Немного поработал мехами, чтобы обувь пленника поскорее занялась голубоватым пламенем. Некоторое время они оба с интересом наблюдали, как горят туфли. Ифрит, присев рядом с нишей на корточки, а Митрохин, оторвав затылок от ржавого стола.
– Не-е-е-ет! – вскричал он.
– О да-а-а, – ответил джинн. Подошел к Ивану Васильевичу и аккуратно снял с его ног носки.
Они последовали за обувью.
Кусок раскаленной железки лег в ладонь краснорожего. Он повернулся к банкиру.
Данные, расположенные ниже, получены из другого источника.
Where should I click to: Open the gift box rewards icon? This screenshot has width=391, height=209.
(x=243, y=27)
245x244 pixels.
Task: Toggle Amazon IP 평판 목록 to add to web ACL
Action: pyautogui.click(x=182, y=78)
Тот отчаянно забился в креплениях, стараясь освободиться.
– Не надо! Пожалуйста, не надо…
Джинн в ответ растянул морду в омерзительную усмешку, хохотнул и собирался уже прижечь Митрохину пятки, когда из стены появился дознаватель. Вошел легко, словно через дверь.
– Не надо! – проговорил он, дождался, пока здоровяк опустит железку, и пояснил:
– Совет не одобрил пытку. До суда этого приказано не трогать… Очень жаль. – Дознаватель посмотрел на Митрохина так, что тот немедленно понял – если бы он оказался в руках Четвертого, то умер бы в страшных муках.
– Да что я тебе такого сделал? – пробормотал Иван Васильевич.
Ответом его не удостоили. Дознаватель махнул рукой краснорожему, и они удалились. Громила некоторое время оглядывался на прикованного к столу пленника с явным сожалением. По всему было видно, как ему хочется прижечь пятки Ивана Васильевича.